Longhair

Fast Cauchy Reed-Solomon Erasure Codes in C

Longhair is a simple, portable library for erasure codes. From given data it generates redundant data that can be used to recover the originals. It is extremely fast, though not as fast as the CM256 library.

The original data should be split up into equally-sized chunks. If one of these chunks is erased, the redundant data can fill in the gap through decoding.

The erasure code is parameterized by three values (k, m, bytes). These are:

The number of blocks of original data (k), which must be less than 256.
The number of blocks of redundant data (m), which must be no more than 256 - k.
And the number of bytes per block (bytes), which must be a multiple of 8 bytes.

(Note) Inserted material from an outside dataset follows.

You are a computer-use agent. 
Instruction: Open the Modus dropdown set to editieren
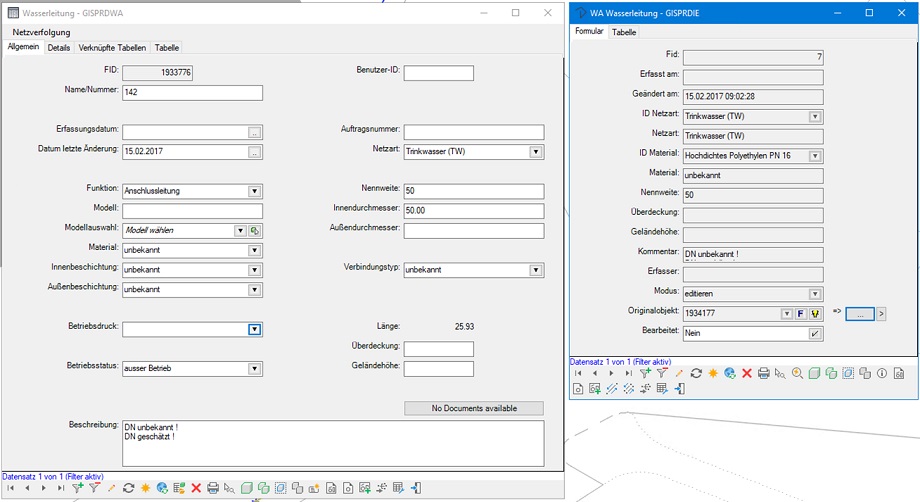815,294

These erasure codes are not patent-encumbered and the software is provided royalty-free.

Building: Quick Setup

The longhair-mobile directory contains an easy-to-import set of C code that also builds properly for mobile devices. In a pinch you can use this code for desktops too.

Usage

Documentation is provided in the header file cauchy_256.h.

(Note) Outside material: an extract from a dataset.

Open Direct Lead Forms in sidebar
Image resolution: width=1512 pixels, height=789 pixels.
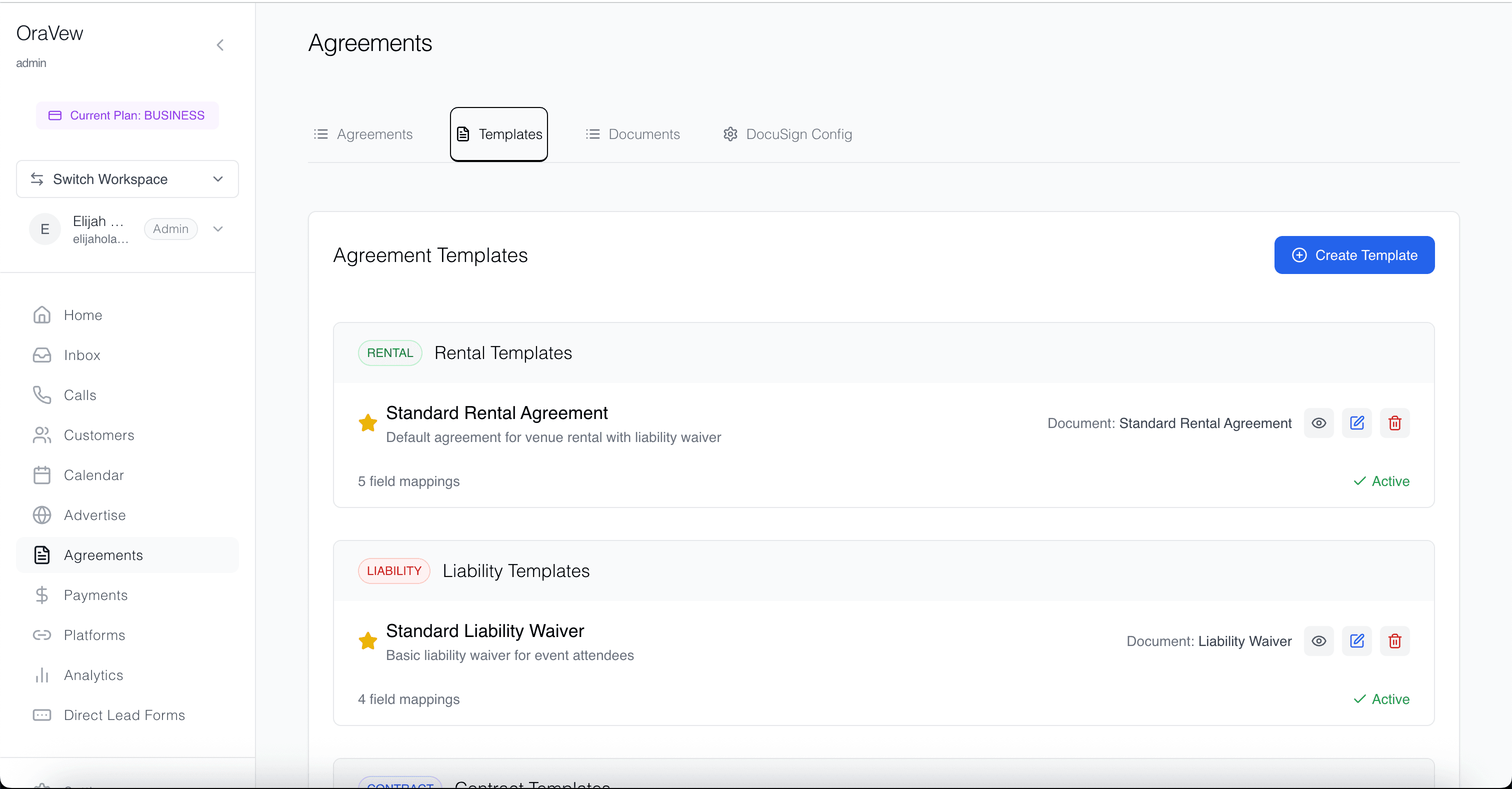click(124, 715)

When your application starts up it should call cauchy_init() to verify that the library is linked properly:

	#include "cauchy_256.h"

	if (cauchy_init()) {
		// Wrong static library
		exit(1);
	}

To generate redundancy, use the cauchy_256_encode function:

	int data_len = ...;

	int k = 32; // Choose a number of pieces to split the data into.
	int m = 12; // Choose a number of redundant pieces to generate.
	int bytes = 1000; // Chose a number of bytes per chunk, a multiple of 8 bytes.

	assert(bytes % 8 == 0);
	assert(data_len == k * bytes);

	char *recovery_blocks = new char[m * bytes];
	char *data_ptrs[32];

	// Point data_ptrs to data here

	// Encode the data using this library
	if (cauchy_256_encode(k, m, data_ptrs, recovery_blocks, bytes)) {
		// Input was invalid
		return false;
	}

	// For each recovery block,
	for (int ii = 0; ii < m; ++ii) {
		char *block = recovery_blocks + ii * bytes;
		unsigned char row = k + ii; // Transmit this with block (just one byte)

		// Transmit or store block bytes and row
	}

	delete []recovery_blocks;

To recover the original data, use the cauchy_256_decode function:

	// Use the same settings as the encoder
	int k = 33;
	int m = 12;
	int bytes = 1000;

	// Allocate block info array
	// There should be exactly k blocks
	Block *block_info = new Block[k];

	// Fill block_info here with data and rows from the encoder
	// Rows under k are original data, and the rest are redundant data

	// Attempt decoding
	if (cauchy_256_decode(k, m, block_info, bytes)) {
		// Decoding should never fail - indicates input is invalid
		assert(k + m <= 256);
		assert(block_info != 0);
		assert(bytes % 8 == 0);
		return false;
	}

	// Now the block_info elements that used to have redundant data are
	// corrected in-place and contain the original data.

The example above is just one way to use the cauchy_256_decode function.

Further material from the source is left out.